# Text shown:
In reality, Jesus’ prayers that of the Last Supper and that on the Cross form a single prayer that continues even in heaven, where Christ sits at the right hand of the Father. Jesus, in fact, always lives His intercessional priesthood on behalf of the people of God and humanity and so prays for all of us, asking the Father for the gift of the Holy Spirit.
The account of Pentecost in the Book of Acts of the Apostles we listened to in the first reading (cf. Acts 2:1-11) presents the “new course” of the work that God began with Christ’s Resurrection, a work that involves mankind, history and the cosmos. The Son of God, dead and risen and returned to the Father, now breathes with untold energy the divine breath upon humanity, the Holy Spirit. And what does this new and powerful self-communication of God produce?
Where there are divisions and estrangement the Paraclete creates unity and understanding. The Spirit triggers a process of reunification of the divided and dispersed parts of the human family. People, often reduced to individuals in competition or in conflict with each other, when touched by the Spirit of Christ open themselves to the experience of communion, which can involve them to such an extent as to make of them a new body, a new subject: the Church. This is the effect of God’s work: unity; thus unity is the sign of recognition, the “business card” of the Church throughout her universal history. From the very beginning, from the Day of Pentecost, she speaks all languages. The universal Church precedes the particular Churches, and the latter must always conform to the former according to a criterion of unity and universality. The Church never remains a prisoner within political, racial and cultural confines; she cannot be confused with states nor with federations of states, because her unity is of a different type and aspires to transcend every human frontier.
From this, dear brothers, derives a practical criterion for discerning Christian life: when a person or a community limits itself to its own way of thinking and acting, it is a sign that it has distanced itself from the Holy Spirit. The path of Christians and of the particular Churches must always coincide with the path of the one, Catholic Church, and harmonize with it. This does not mean that the unity created by the Holy Spirit is a kind of egalitarianism. On the contrary, that is rather the model of Babel, or in other words, the imposition of a culture characterized by what we could define as “technical” unity. In fact, the Bible tells us (cf. Gen 11:1-9) that in Babel everyone spoke the same language. At Pentecost, however, the Apostles speak different languages in such a way that everyone understands the message in his own tongue. The unity of the Spirit is manifest in the plurality of understanding. The Church is one and multiple by her nature, destined as she is to live among all nations, all peoples, and in the most diverse social contexts. She responds to her vocation to be a sign and instrument of unity of the human race (cf. Lumen gentium, §1) only if she remains autonomous from every State and every specific culture. Always and everywhere the Church must truly be catholic and universal, the house of all in which each one can find a place.

# Stated goal 1:
Repeat the passage of the Pentecost homily from "In reality, Jesus’" up to and including "of God produce?".
# Stated goal 2:
In the Pentecost homily, what is called the "business card" of the Church?
The data after the Pentecost homily is separate material.

# Available data:
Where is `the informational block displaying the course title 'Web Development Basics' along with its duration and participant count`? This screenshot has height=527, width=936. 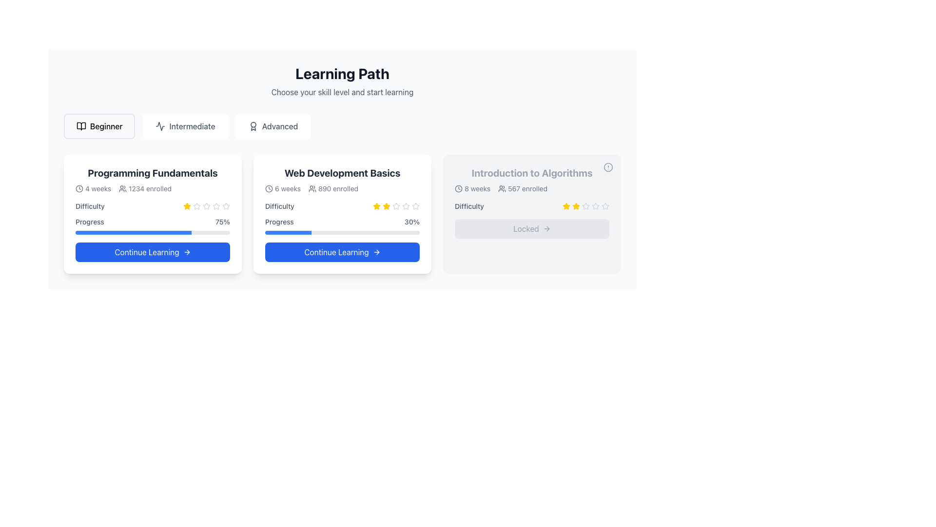 the informational block displaying the course title 'Web Development Basics' along with its duration and participant count is located at coordinates (342, 180).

# Finished answer 1:
In reality, Jesus’ prayers that of the Last Supper and that on the Cross form a single prayer that continues even in heaven, where Christ sits at the right hand of the Father. Jesus, in fact, always lives His intercessional priesthood on behalf of the people of God and humanity and so prays for all of us, asking the Father for the gift of the Holy Spirit.
The account of Pentecost in the Book of Acts of the Apostles we listened to in the first reading (cf. Acts 2:1-11) presents the “new course” of the work that God began with Christ’s Resurrection, a work that involves mankind, history and the cosmos. The Son of God, dead and risen and returned to the Father, now breathes with untold energy the divine breath upon humanity, the Holy Spirit. And what does this new and powerful self-communication of God produce?

# Finished answer 2:
Unity.